Yarın, Almanya'nın Ankara Büyükelçiliği'nde "milli gün resepsiyonu" var. Davete katılım profili iki ülke ilişkilerinin geleceği bakımından önemli. Geçen yılki resepsiyona siyasi düzeyde katılım olmamıştı. Bu yılki sinyaller, davete mesaj yüklü icabet olacağını gösteriyor. Dışişleri Bakanı Mevlüt Çavuşoğlu'nun yakın zamanda Alman mevkidaşı Sigmar Gabriel'le yaptığı son telefon konuşmaları da dikkate alındığında, Almanya'nın seçiminin ardından yeni bir dönemin kapısının aralanması muhtemel. Lakin bu, sanıldığı kadar kolay gerçekleşeceğe benzemiyor. Yani... "Almanya'da seçimler bitti. Seçim ortamında birtakım sözler edildi. Şimdi ileriye bakma zamanı" denecek kadar pembeleşen bir tablo yok ortada.

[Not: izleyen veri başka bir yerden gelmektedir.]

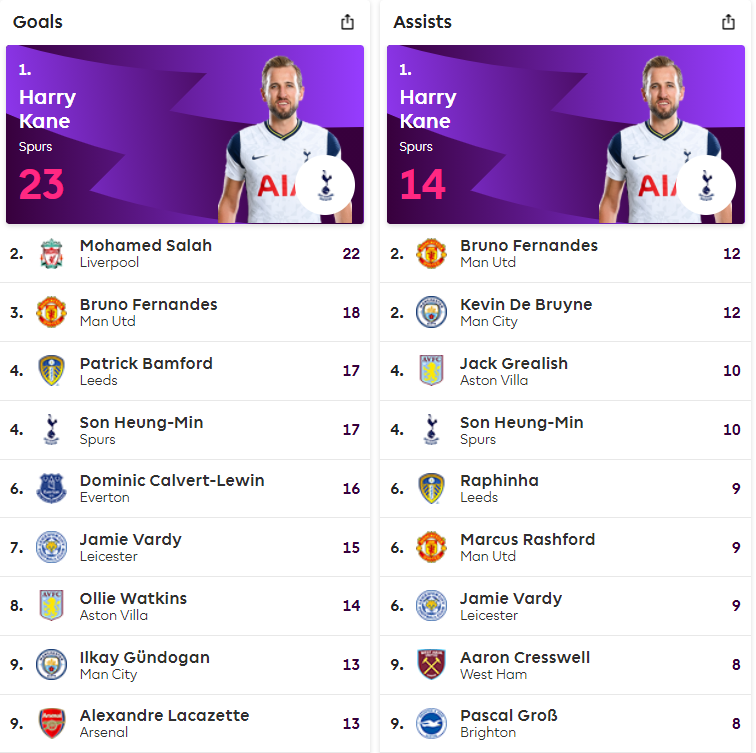The height and width of the screenshot is (753, 756).
Task: Click Marcus Rashford in Assists list
Action: 528,539
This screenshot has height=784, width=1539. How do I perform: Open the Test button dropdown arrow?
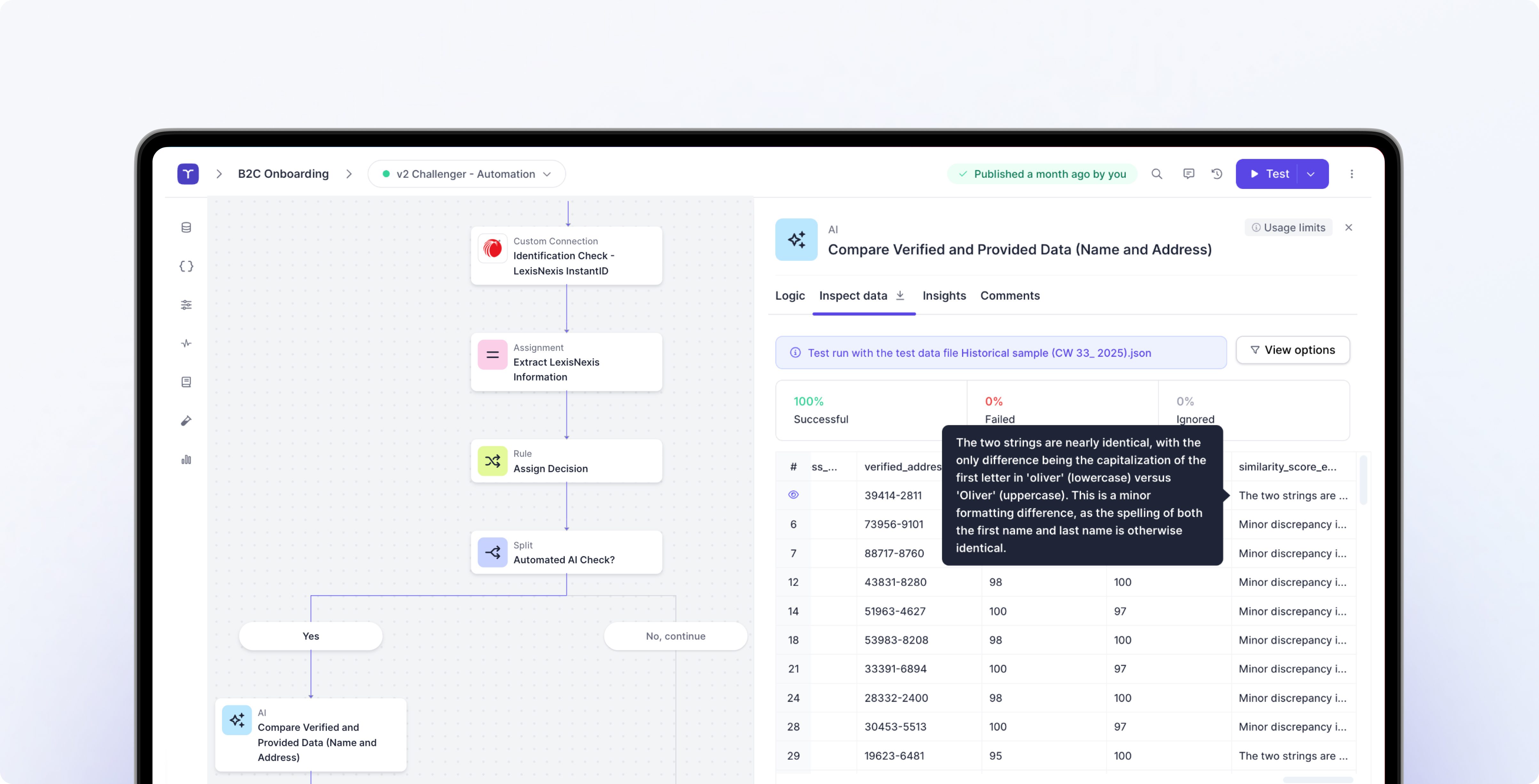pos(1311,174)
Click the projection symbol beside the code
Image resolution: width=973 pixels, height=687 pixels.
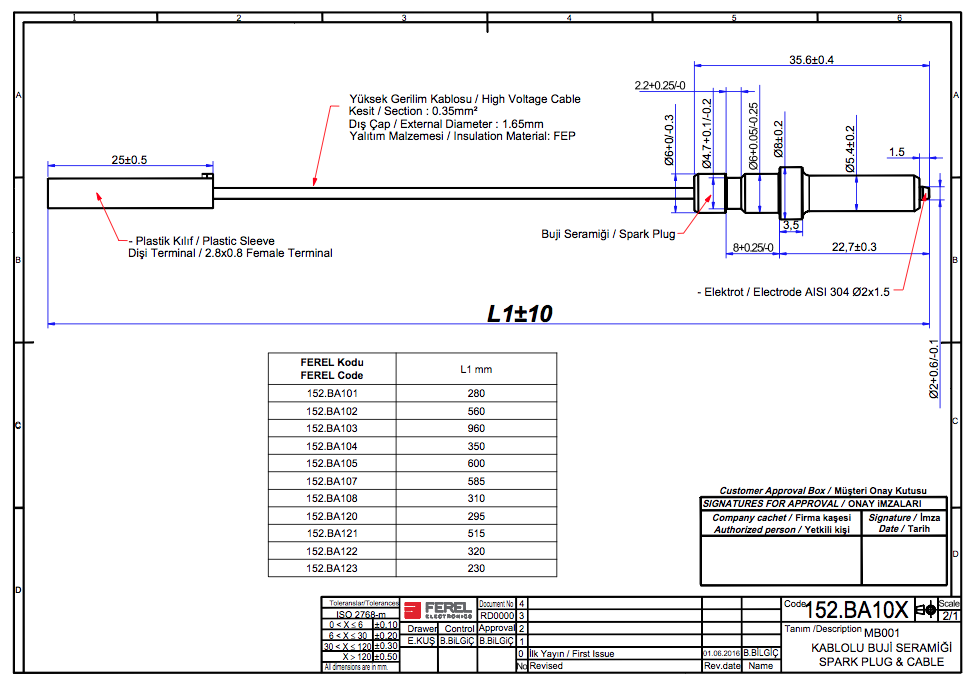pyautogui.click(x=925, y=609)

***Alman tarafından bakılacak olursa... Adeta Türkiye'deki 16 Nisan
Referandumu ile Almanya'daki 24 Eylül seçimleri birbirinin rövanşı
gibi okunuyor.
"Ne alaka?" diye sorulduğunu duyar gibi oluyorum. Konu şu...
Almanlar; medya, sivil toplum ve istihbarat imkânları ile
Türkiye'deki referandum sürecine açık ve örtülü biçimde müdahil
oldular. Haliyle bu durum Ankara'nın ciddi tepkisini çekti.
Almanlara göre, Türkiye de bilhassa Cumhurbaşkanı Tayyip Erdoğan da
Alman seçimlerine taraf oldu. Türkiye kökenli Alman seçmenlere
çağrıda bulunarak, sandığın kimyasını etkiledi!
Bugün Alman devletinin yöneticileri 2. Dünya Savaşı'ndan bu yana en ciddi siyasi meydan okuma ile karşı karşıya kaldıklarını biliyorlar. Daha doğrusu, 24 Eylül seçiminin sonuçları bu gerçekle yüzleşmelerine neden oldu. Seçim, merkez siyasetinin erimesi, aşırı sağın beklenenin ötesinde büyümesi ile sonuçlandı. Koalisyon denklemindeki zorluklar bir yana Almanya gerek AB gerekse Türkiye ilişkileri bağlamında şapkayı önüne alıp düşünmek zorunda.